San Francisco Giants – No. 83
- Pitcher
- Born: February 9, 2002 (age 24) San Juan de los Morros, Guárico, Venezuela
- Bats: LeftThrows: Left

MLB debut
- September 1, 2026, for the San Francisco Giants

MLB statistics (through September 23, 2026)
- Win–loss record: 0–1
- Earned run average: 3.65
- Strikeouts: 14
- Stats at Baseball Reference

Teams
- San Francisco Giants (2026–present);

= César Perdomo =

Venezuelan baseball player (born 2002)

César José Perdomo (born February 9, 2002) is a Venezuelan professional baseball pitcher for the San Francisco Giants of Major League Baseball (MLB).

==Career==
On July 2, 2021, Perdomo signed with the San Francisco Giants as an international free agent. He made his professional debut in 2022 with the Dominican Summer League Giants, recording an 0.60 ERA with 18 strikeouts across four games (including three starts). Perdomo made 15 appearances (five starts) for the rookie–level Arizona Complex League Giants in 2023, compiling a 5–4 record and 5.55 ERA with 53 strikeouts over 60 innings of work.

Perdomo split the 2024 season between the Single–A San Jose Giants and High–A Eugene Emeralds. In 26 appearances (including 14 starts), he logged a combined 8–7 record and 2.78 ERA with 105 strikeouts and two saves over 97 innings of work. Perdomo started 26 games for Eugene during the 2025 campaign, registering an 8–6 record and 3.96 ERA with 118 strikeouts across 127 1/3 innings.

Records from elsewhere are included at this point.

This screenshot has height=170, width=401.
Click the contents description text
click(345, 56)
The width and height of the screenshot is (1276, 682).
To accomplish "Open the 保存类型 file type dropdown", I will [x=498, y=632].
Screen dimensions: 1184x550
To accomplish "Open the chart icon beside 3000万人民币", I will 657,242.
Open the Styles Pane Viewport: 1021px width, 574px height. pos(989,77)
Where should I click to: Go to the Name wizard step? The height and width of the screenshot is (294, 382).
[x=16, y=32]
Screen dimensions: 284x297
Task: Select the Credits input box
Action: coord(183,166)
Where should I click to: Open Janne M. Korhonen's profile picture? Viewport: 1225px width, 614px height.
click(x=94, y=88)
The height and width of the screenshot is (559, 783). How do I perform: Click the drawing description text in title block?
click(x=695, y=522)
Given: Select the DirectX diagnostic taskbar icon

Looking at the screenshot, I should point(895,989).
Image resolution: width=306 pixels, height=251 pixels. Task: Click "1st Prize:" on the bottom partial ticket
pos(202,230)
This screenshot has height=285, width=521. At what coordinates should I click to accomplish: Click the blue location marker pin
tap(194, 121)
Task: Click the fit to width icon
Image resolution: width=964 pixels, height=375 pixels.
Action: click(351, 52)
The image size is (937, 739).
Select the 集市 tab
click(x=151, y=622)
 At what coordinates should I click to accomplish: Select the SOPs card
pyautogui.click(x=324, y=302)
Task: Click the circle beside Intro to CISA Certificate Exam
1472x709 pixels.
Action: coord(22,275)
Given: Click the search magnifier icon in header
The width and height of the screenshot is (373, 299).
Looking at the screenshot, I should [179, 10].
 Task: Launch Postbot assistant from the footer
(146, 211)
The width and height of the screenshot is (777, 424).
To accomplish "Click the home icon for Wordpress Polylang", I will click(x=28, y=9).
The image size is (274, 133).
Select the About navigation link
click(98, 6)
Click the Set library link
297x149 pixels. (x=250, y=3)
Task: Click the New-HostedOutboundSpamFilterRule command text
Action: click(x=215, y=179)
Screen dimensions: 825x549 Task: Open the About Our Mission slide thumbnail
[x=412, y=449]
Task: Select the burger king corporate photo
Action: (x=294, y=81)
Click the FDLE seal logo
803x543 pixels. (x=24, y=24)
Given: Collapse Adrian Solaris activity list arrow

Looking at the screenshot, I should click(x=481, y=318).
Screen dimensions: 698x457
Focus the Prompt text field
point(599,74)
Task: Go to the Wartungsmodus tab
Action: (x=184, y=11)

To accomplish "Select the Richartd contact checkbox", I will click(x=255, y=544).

Perdomo began the 2026 season with the Double–A Richmond Flying Squirrels before being promoted to the Triple–A Sacramento River Cats; in 24 appearances (including 22 starts) for the two affiliates, he posted a cumulative 9–6 record and 4.43 ERA with 125 strikeouts across 120 innings pitched. On September 1, 2026, Perdomo was selected to the 40–man roster and promoted to the major leagues for the first time. He made his debut later that night, tossing four innings of one-run ball in relief of Logan Webb.